I believe our number one priority should
be research to improve our product, and that promotion
should take a back seat to research until we have a
better product. I think I've made this clear over and
over again, so there's no need to belabor it any
longer.
In this post, I want to raise an issue that's
arisen out of our discussion that concerns me. Several
people who were major promoters of cryonics in the
past, including Mike Darwin, Paul Wakfer, Charles Platt
and myself have called today's cryonics product "poor",
"terrible", "extremely damaging", "unlikely to work" and
"non-existent".
In response to these statements, Bob Ettinger
has complained that we have been, essentially, calling
present-day cryonics a "fraud", that the statements
has been damaging to the movement, and that, we are,
in effect, no longer cryonicists.
One thing that's been totally missing from
the discussion to date, however, is questions about
*why* we've changed our minds about promoting
cryonics, and why we're now so negative about
today's product.
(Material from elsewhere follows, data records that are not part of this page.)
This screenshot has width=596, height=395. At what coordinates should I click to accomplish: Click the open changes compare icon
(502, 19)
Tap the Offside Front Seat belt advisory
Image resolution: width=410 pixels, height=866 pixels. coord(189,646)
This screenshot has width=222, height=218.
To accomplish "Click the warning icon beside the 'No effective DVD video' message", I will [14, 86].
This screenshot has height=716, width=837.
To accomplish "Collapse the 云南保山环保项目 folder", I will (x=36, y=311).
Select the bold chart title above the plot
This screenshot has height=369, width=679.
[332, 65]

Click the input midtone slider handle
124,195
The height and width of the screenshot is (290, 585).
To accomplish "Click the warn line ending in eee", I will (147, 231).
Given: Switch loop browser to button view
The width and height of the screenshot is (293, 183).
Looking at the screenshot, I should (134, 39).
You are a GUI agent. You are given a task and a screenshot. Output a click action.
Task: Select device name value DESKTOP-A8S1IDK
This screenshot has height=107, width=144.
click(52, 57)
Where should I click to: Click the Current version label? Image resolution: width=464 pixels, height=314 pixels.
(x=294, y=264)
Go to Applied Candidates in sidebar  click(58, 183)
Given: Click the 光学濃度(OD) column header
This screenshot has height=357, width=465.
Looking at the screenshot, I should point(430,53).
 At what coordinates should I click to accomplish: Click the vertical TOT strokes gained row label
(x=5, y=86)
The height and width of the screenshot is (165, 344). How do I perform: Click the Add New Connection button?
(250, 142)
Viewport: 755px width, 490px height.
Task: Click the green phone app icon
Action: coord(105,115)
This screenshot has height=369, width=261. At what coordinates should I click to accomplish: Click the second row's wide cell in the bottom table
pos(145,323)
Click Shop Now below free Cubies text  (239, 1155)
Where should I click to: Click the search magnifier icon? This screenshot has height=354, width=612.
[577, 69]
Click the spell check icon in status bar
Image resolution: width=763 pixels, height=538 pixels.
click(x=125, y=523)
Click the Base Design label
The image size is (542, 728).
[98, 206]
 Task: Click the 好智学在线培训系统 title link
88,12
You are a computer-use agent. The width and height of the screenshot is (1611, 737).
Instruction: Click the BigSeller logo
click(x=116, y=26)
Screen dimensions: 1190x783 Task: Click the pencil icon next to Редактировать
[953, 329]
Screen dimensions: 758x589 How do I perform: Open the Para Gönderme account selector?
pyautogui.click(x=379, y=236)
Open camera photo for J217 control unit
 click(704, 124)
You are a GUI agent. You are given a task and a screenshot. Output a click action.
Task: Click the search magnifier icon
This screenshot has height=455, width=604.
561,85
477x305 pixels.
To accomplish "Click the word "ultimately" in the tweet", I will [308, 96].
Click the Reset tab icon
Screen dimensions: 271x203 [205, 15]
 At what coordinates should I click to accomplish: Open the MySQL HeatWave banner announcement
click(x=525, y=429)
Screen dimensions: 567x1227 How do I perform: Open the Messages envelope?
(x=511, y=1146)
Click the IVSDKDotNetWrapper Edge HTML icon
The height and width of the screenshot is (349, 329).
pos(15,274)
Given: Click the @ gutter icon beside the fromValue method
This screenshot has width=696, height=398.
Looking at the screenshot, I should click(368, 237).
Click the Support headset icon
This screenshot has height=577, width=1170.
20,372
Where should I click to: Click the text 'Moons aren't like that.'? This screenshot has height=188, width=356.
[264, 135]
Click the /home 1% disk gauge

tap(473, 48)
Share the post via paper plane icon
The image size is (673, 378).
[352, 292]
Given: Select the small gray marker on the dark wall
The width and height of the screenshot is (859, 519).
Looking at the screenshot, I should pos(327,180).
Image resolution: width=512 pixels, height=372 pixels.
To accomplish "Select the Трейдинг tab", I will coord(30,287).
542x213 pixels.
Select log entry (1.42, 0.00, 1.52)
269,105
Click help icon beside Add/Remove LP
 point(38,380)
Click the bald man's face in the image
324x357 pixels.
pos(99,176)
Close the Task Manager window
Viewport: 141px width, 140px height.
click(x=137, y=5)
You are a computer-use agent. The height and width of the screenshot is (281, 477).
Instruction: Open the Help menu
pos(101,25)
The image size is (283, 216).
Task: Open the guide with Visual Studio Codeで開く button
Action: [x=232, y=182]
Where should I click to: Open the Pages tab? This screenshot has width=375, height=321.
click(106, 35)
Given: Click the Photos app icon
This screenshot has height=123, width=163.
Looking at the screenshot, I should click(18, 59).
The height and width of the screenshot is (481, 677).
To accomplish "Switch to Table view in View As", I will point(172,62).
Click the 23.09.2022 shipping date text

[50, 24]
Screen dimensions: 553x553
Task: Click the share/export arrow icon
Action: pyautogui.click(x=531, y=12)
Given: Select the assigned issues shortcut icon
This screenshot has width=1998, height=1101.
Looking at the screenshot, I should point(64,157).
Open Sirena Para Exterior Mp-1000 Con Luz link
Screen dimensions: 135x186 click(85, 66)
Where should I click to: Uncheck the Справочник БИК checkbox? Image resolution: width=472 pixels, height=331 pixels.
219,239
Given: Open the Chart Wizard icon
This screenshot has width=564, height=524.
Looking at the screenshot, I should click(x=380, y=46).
We've pointed out that we want
to make the product better, but why do we think
it's so bad *now*?
Isn't anyone interested in seeing the
evidence that's caused us to change our minds
about today's cryonics methods? Isn't anyone
curious about *how* severely today's methods
damage the brain? Or what type of damage
we should concern ourselves with most?
Bob Ettinger's response to Mike Darwin's
request that Ettinger send him a letter certifying that Mike
is no longer a cryonicist to give to the "Grand Inquisitors
at the Society for Cryobiology" is that he won't do so
because Mike "might change his mind again."
That's true. Anyone interested in what
caused Mike to turn against cryonics? Or what might
induce him to become a "rabid cryonicist" again?
Can anyone see the value in asking such
questions? Or in searching for their answers?